Moment's Peace is probably the Fog with the most cachet. Why? It's been played the most at tournaments. It used to be a staple card that enabled several strategies at the tournament table. What is a Fog at its central nature? It's a tempo play. It delays damage for a turn, and if you were about to die from that damage, then it's basically a Green Time Walk as it gives you another turn you weren't expecting. Oftentimes you'll Fog, save yourself from dying, and then kill with the counterattack now that they are open!

But Moment's Peace can be cast twice, and each iteration is very cheap. It's not just one Time Walk...it's two! That gave it a lot of power and thus brought it into main decks as a control card as well as comboing with mass card draw in Turbo Fog shells. It's double Fogging is just amazing. It's also better in multiplayer than a normal Fog as you can Fog two players, rather than just one. And folks might attack elsewhere if you have a Moment's Peace in your graveyard as they don't want to be Fogged. I've had it happen when my foe had a Commander with a combat damage trigger and they needed to draw the card off Lu Xun, Scholar General or their Ashling, the Extinguisher. I have multiple builds from Commander to casual multiplayer than run this double Fog. Good stuff!

3. Tangle and Spore Cloud

Tangle
Spore Cloud

Getting the ability to stall an opponent's attack is a great way to gain some tempo, but they'll likely swing back at you next turn. How do you stop that from happening? Great question! You keep them from untapping for a full turn which gives you two Fogs for one card. You can even get one full attack in before they untap, and thus you won't leave yourself open to counter attacks like normal. Note that Spore Cloud is better in multiplayer as it'll tap down blockers and keeps them from untapping too, so if Steve attacked John and he blocked, you can lock them both down for a while. This duo is all over my decks. Good stuff!
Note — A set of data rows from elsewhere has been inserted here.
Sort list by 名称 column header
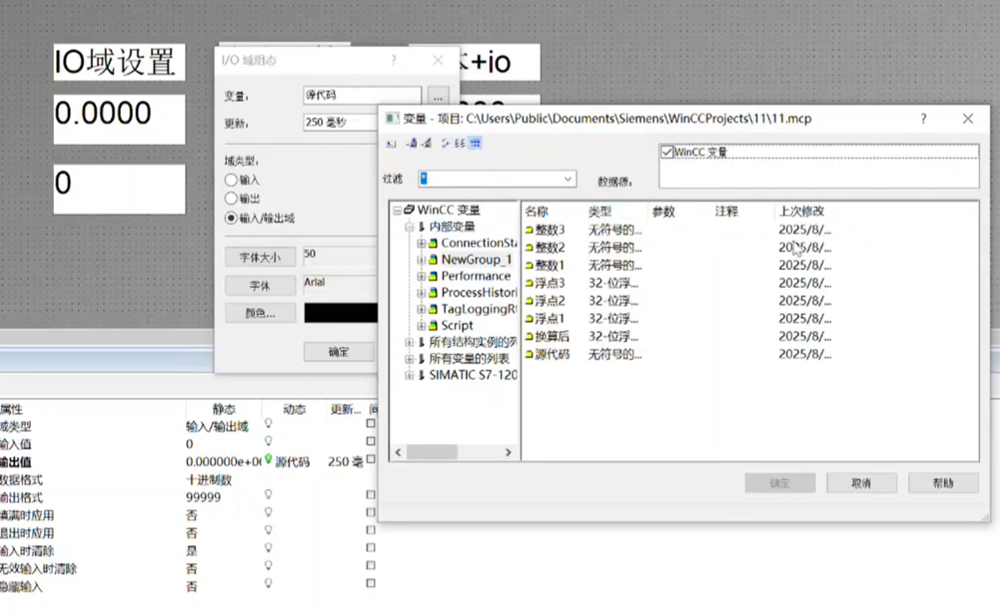 537,211
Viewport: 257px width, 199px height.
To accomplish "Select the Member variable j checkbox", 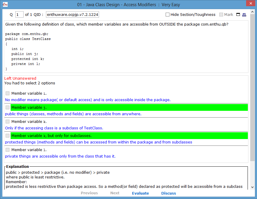I will point(8,108).
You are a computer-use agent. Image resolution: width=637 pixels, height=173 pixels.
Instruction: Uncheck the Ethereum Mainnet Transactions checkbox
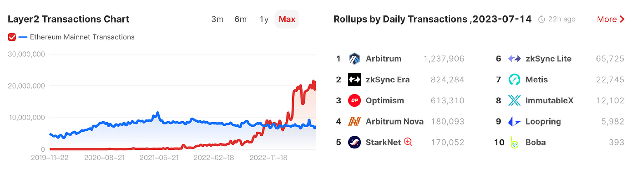[x=12, y=37]
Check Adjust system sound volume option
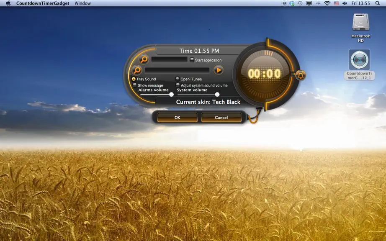This screenshot has height=241, width=386. click(x=178, y=85)
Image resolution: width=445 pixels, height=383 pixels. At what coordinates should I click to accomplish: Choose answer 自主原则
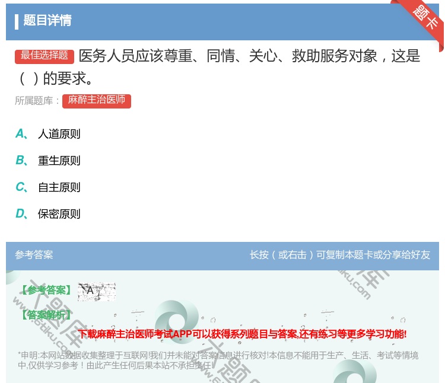click(59, 187)
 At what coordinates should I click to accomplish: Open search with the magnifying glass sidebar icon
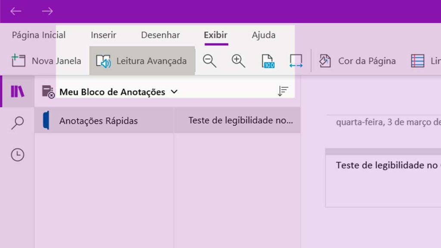(x=17, y=123)
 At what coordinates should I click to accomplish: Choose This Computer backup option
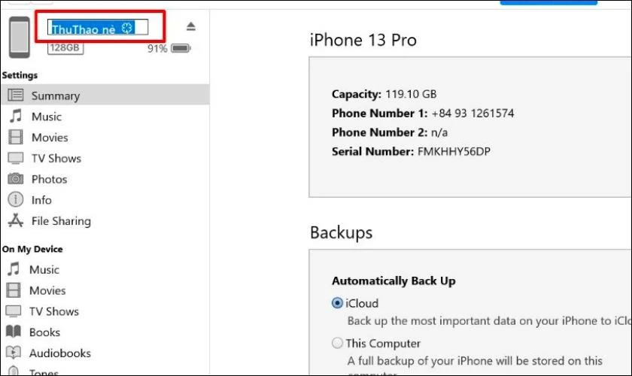tap(337, 343)
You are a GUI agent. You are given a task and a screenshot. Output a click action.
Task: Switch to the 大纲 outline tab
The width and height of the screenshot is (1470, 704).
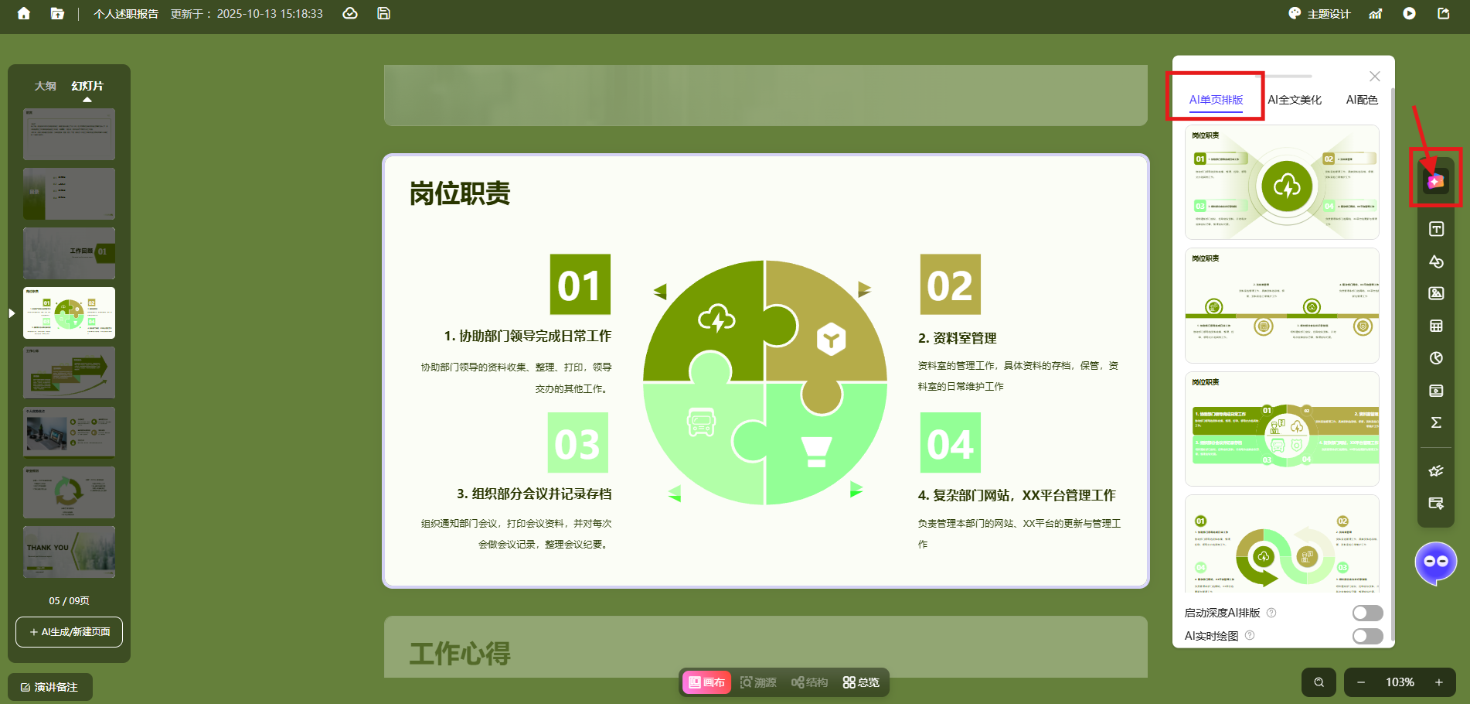click(45, 86)
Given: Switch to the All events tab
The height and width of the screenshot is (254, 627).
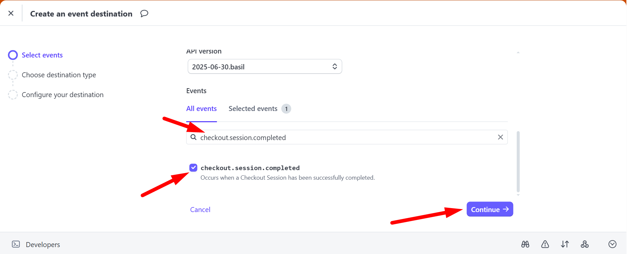Looking at the screenshot, I should (x=201, y=109).
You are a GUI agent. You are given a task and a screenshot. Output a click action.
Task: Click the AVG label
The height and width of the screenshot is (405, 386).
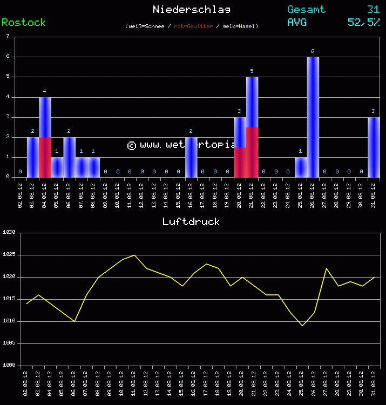pyautogui.click(x=297, y=23)
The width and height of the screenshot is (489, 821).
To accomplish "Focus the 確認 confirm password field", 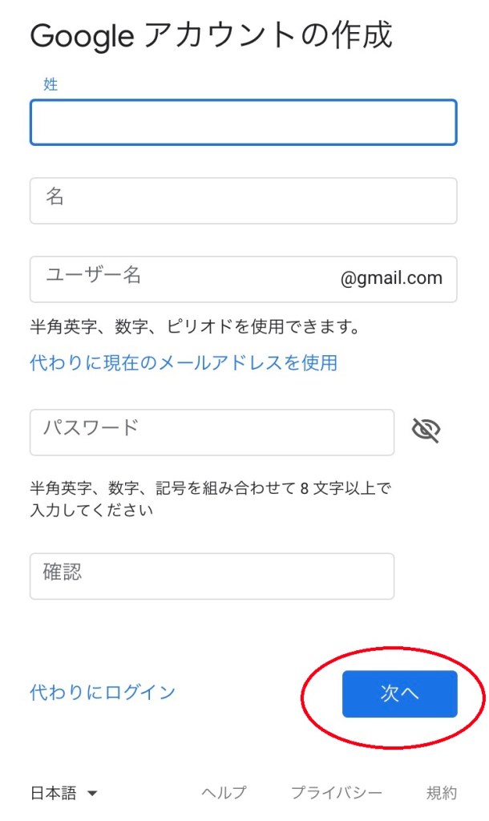I will click(212, 576).
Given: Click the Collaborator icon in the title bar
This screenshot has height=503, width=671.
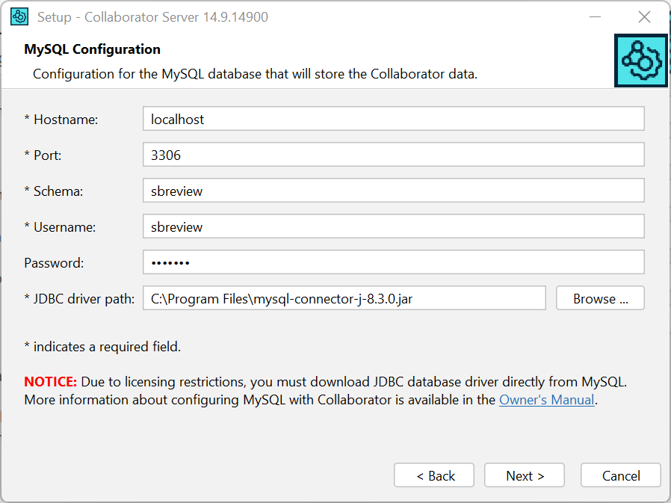Looking at the screenshot, I should click(19, 16).
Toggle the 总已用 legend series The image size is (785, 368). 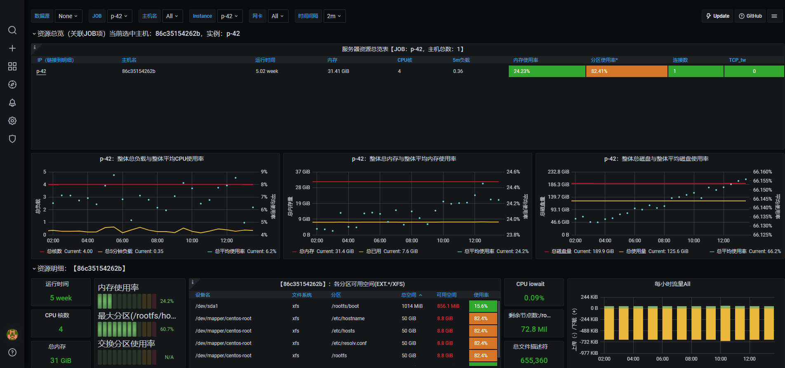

2. Thwart the Enemy and Obscuring Haze

Thwart the Enemy
Obscuring Haze

You know what? Forget preventing just combat damage! And forget jumping through hoops to up the Fog's restriction with your deck! With this bad duo you prevent all damage your foes' dorks would deal this turn from tapping Prodigal Sorcerer for damage to the combat damage of Zurgo Helmsmasher! These things are arguably some of the most flexible and powerful Fogs ever printed! Even if you aren't playing Commander, Obscuring Haze is just a Thwart the Enemy for the same cost. And if you are? And if you control your Commander? Get ready for the nastiness of this bad boy! I have this duo in multiple places.

1. Constant Mists

Constant Mists

We've seen a lot of Fogs that add something to the formula, so why is Constant Mists so high on my list? Synergy! It's so synergetic! It's good in multiplayer as you can use and reuse it, and outside of multiplayer it's hard to break as you can drop a land each turn and then sacrifice it for the buyback of Constant Mists. But...don't forget that combo-rific aspect! In a Golgari sacrifice deck it's a great way to make sacrifice triggers trigger! In a sorcery/instant matters build it's a great way to rack up those triggers. In a land matters deck it's a great way to get lands in the graveyard to recur with Crucible of Worlds and other effects as well as net those landfall triggers. The Synergy is Strong in this one. I run it all over the block, including my EDH Cube.

And there's it! What did you think of my list? Anything I missed or that resonated with you? Just let me know and have an awesome day!